EXERCISE REQUIREMENTS: Each line from the one containing "This screenshot has height=665, width=908." through the final line of the records is to be repeated exactly, with no additions.
**** DATA FOR THIS TASK
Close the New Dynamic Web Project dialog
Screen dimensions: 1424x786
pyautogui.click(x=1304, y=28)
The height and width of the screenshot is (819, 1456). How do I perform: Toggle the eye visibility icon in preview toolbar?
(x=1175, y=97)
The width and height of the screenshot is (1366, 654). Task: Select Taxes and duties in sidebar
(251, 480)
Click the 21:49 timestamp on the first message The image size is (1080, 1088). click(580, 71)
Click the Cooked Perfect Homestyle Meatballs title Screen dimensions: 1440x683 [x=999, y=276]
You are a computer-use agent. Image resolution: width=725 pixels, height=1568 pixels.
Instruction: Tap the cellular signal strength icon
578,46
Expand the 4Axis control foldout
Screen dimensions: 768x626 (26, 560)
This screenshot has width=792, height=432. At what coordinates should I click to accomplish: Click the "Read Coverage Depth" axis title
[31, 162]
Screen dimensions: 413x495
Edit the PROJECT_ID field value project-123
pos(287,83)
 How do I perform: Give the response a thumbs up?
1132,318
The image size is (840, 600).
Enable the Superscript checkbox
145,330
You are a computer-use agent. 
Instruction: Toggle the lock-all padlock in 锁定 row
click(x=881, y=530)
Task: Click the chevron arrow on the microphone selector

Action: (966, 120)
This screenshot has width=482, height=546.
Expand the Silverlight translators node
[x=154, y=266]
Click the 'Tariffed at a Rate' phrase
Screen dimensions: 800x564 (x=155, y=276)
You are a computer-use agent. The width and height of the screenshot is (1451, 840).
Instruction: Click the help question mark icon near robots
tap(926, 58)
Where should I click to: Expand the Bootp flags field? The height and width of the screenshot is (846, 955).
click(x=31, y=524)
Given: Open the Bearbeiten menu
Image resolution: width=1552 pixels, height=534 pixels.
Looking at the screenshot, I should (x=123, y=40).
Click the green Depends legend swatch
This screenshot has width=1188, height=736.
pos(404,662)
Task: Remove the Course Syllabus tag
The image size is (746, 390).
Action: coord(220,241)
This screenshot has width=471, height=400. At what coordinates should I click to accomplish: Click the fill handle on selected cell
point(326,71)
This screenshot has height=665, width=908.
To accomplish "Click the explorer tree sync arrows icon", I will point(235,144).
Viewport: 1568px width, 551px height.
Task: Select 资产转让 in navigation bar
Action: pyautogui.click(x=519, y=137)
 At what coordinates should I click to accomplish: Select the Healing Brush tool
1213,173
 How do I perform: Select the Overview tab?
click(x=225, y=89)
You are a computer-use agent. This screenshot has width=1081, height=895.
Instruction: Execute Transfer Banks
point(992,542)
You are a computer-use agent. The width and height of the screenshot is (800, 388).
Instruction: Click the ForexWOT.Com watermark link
********
SOLVED PROBLEM:
This screenshot has height=665, width=908.
To accomplish "Click the explorer tree sync arrows icon", I will point(235,144).
Viewport: 1568px width, 551px height.
Task: Select 资产转让 in navigation bar
Action: pyautogui.click(x=519, y=137)
 At what coordinates should I click to accomplish: Select the Healing Brush tool
1213,173
 How do I perform: Select the Overview tab?
click(x=225, y=89)
You are a computer-use agent. This screenshot has width=1081, height=895.
Instruction: Execute Transfer Banks
point(992,542)
You are a computer-use agent. The width and height of the screenshot is (800, 388).
Instruction: Click the ForexWOT.Com watermark link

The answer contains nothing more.